Task instructions: Print every entry exactly as written.

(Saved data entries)
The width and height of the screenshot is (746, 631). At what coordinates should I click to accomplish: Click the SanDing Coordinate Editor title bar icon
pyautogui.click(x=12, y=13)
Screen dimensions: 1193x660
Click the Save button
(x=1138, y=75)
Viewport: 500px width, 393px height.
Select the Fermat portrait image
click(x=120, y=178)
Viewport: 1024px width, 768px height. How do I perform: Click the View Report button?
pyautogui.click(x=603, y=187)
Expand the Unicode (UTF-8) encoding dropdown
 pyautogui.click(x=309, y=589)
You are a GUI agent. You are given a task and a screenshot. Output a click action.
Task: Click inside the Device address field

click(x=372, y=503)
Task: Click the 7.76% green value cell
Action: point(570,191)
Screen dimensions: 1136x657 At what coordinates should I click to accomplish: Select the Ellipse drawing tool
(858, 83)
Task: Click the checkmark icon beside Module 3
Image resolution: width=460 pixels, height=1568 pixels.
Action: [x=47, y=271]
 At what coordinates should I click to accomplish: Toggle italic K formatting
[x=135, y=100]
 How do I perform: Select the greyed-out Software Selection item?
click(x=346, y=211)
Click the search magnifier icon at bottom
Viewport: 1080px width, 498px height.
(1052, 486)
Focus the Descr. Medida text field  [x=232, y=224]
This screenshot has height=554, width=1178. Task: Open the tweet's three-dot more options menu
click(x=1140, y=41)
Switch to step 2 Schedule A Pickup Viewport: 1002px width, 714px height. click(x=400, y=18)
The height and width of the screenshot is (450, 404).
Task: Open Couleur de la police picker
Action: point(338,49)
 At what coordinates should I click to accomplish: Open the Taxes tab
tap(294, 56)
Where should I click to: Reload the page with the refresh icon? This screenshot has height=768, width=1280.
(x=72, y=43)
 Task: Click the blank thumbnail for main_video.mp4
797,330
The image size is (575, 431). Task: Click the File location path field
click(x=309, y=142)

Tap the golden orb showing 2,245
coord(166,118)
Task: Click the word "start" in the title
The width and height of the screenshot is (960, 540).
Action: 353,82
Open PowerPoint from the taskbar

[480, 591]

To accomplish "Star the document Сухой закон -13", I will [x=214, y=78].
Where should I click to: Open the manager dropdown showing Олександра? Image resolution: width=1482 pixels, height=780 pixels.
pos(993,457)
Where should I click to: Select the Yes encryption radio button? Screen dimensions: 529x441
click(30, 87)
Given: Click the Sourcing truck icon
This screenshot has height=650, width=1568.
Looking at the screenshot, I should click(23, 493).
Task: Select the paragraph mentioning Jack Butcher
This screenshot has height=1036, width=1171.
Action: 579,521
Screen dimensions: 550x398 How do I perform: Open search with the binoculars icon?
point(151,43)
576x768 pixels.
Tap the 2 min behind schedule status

Output below:
The width and height of the screenshot is (746, 631). At what coordinates should I click to accomplish: Click the SanDing Coordinate Editor title bar icon
pyautogui.click(x=12, y=13)
Screen dimensions: 1193x660
Click the Save button
(x=1138, y=75)
Viewport: 500px width, 393px height.
Select the Fermat portrait image
click(x=120, y=178)
Viewport: 1024px width, 768px height. How do I perform: Click the View Report button?
pyautogui.click(x=603, y=187)
Expand the Unicode (UTF-8) encoding dropdown
 pyautogui.click(x=309, y=589)
You are a GUI agent. You are given a task and a screenshot. Output a click action.
Task: Click inside the Device address field

click(x=372, y=503)
Task: Click the 7.76% green value cell
Action: point(570,191)
Screen dimensions: 1136x657 At what coordinates should I click to accomplish: Select the Ellipse drawing tool
(858, 83)
Task: Click the checkmark icon beside Module 3
Image resolution: width=460 pixels, height=1568 pixels.
Action: [x=47, y=271]
 At what coordinates should I click to accomplish: Toggle italic K formatting
[x=135, y=100]
 How do I perform: Select the greyed-out Software Selection item?
click(x=346, y=211)
Click the search magnifier icon at bottom
Viewport: 1080px width, 498px height.
(1052, 486)
Focus the Descr. Medida text field  [x=232, y=224]
This screenshot has height=554, width=1178. Task: Open the tweet's three-dot more options menu
click(x=1140, y=41)
Switch to step 2 Schedule A Pickup Viewport: 1002px width, 714px height. click(x=400, y=18)
The height and width of the screenshot is (450, 404).
Task: Open Couleur de la police picker
Action: point(338,49)
 At what coordinates should I click to accomplish: Open the Taxes tab
tap(294, 56)
Where should I click to: Reload the page with the refresh icon? This screenshot has height=768, width=1280.
(x=72, y=43)
 Task: Click the blank thumbnail for main_video.mp4
797,330
The image size is (575, 431). Task: Click the File location path field
click(x=309, y=142)

Tap the golden orb showing 2,245
coord(166,118)
Task: Click the word "start" in the title
The width and height of the screenshot is (960, 540).
Action: 353,82
Open PowerPoint from the taskbar

[480, 591]

To accomplish "Star the document Сухой закон -13", I will [x=214, y=78].
Where should I click to: Open the manager dropdown showing Олександра? Image resolution: width=1482 pixels, height=780 pixels.
pos(993,457)
Where should I click to: Select the Yes encryption radio button? Screen dimensions: 529x441
click(30, 87)
Given: Click the Sourcing truck icon
This screenshot has height=650, width=1568.
Looking at the screenshot, I should click(23, 493).
Task: Select the paragraph mentioning Jack Butcher
This screenshot has height=1036, width=1171.
Action: 579,521
Screen dimensions: 550x398 How do I perform: Open search with the binoculars icon?
point(151,43)
576x768 pixels.
Tap the 2 min behind schedule status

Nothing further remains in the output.